One of your greatest achievements is how you’ve made facts tangible and undeniable through your work for the United States Holocaust Memorial Museum.
Thank you very much for saying that. My initial job for the museum was to do some of the research on America during the Holocaust, and provide them with raw material while outlining the issues. In the permanent exhibit, there’s a whole section of videos on the American response, and that is based on my research. After I did that, President Clinton appointed me to be on the Holocaust Council, and when I stepped down, I got a fellowship to do research there. After that, President Obama reappointed me. So I think I am the only person who was a worker, a member of the Council and got a fellowship. The Holocaust Museum was very helpful to us in arranging the filming at Auschwitz, which has very strict rules against filming on the grounds. It was a team effort. They allowed us to bring the camera inside the grounds, but the actors remained outside. The rest of the footage was shot on a set in England. After we had a finished cut, one of the producers flew to Krakow, took a car to Auschwitz, screened it for them, received a very positive response, and then flew back to London. If we were going to make a film about the truth of Auschwitz, we had to know that we got it right and they were the ones to tell us we got it right.
Was it important to you that the court transcripts were preserved verbatim in the screenplay?

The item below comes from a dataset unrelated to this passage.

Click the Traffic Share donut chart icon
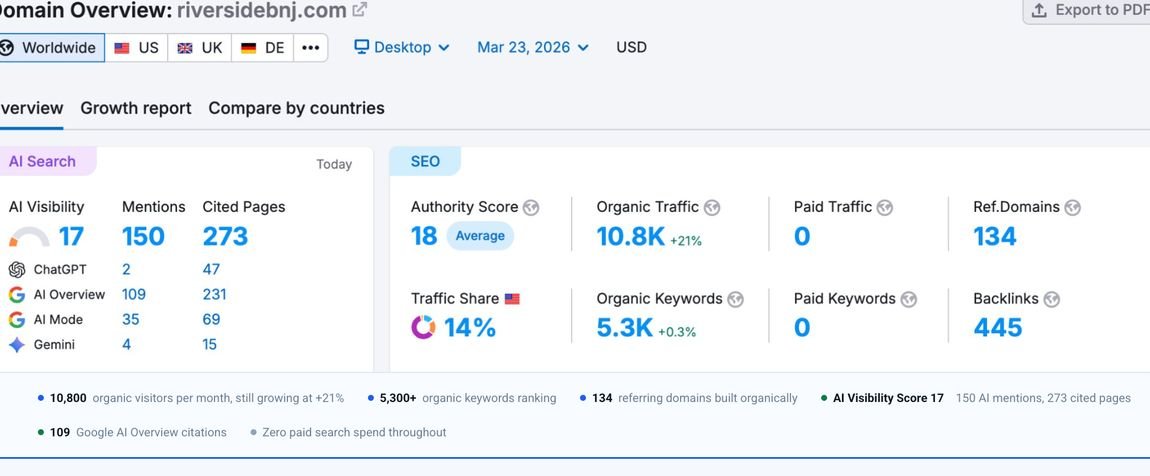The image size is (1150, 476). (423, 327)
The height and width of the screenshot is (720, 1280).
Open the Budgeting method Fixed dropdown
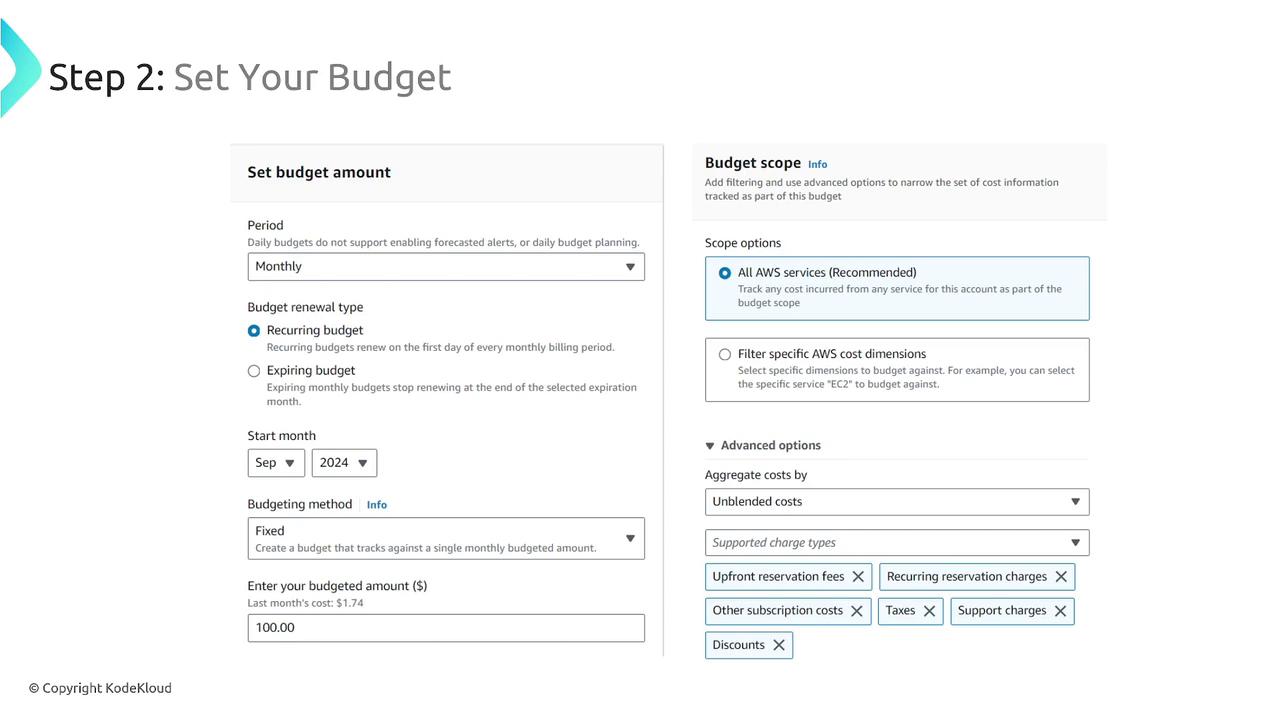coord(446,538)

Oh absolutely. Before he wrote a word of the script, David Hare said, “Deborah, anything that goes on in the courtroom will come from the transcripts, word for word.” That’s when I knew we had the right person. Everything that comes out of David Irving’s mouth is what he said in the courtroom. This was a movie about truth, and you couldn’t mangle the truth. It frustrates me that some of the reviews, even some of the positive ones, have said, “I wish there would’ve been a moment where Deborah stood up in court a la Jimmy Stewart in ‘Mr. Smith Goes to Washington,’ or Norma Rae or Erin Brockovich.” It didn’t happen, and we weren’t going to put it in there. The closest it happened was at the press conference, but there was no confrontation. Including a scene like that would’ve felt false to us and to the whole enterprise. We weren’t going to pander to the audience, and the audience reactions have been unbelievable. The film was recently playing on a number of screens at the Angelika. I snuck into a theater during the film’s final scenes, and the audience applauded at the end.
Tell me a bit about your upcoming book, The Anti-Semitic Delusion: Letters to a Student, due for release next year.

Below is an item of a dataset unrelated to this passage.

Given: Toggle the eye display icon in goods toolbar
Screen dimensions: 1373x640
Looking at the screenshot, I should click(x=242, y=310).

I’ve taken all the things that my students have asked me over the years about anti-Semitism, and it very much fits with the topics of this movie—conspiracy theories and distortions and how necessary it is to understand the facts and not be beguiled by prejudicial stereotypes. It’s in the works, though I don’t think it will be a movie. [laughs] I know colleges are providing educational screenings of “Denial,” and I hope lots of young people see it, because the message is, you’ve got to be willing to be the uncomfortable guest at the dinner party.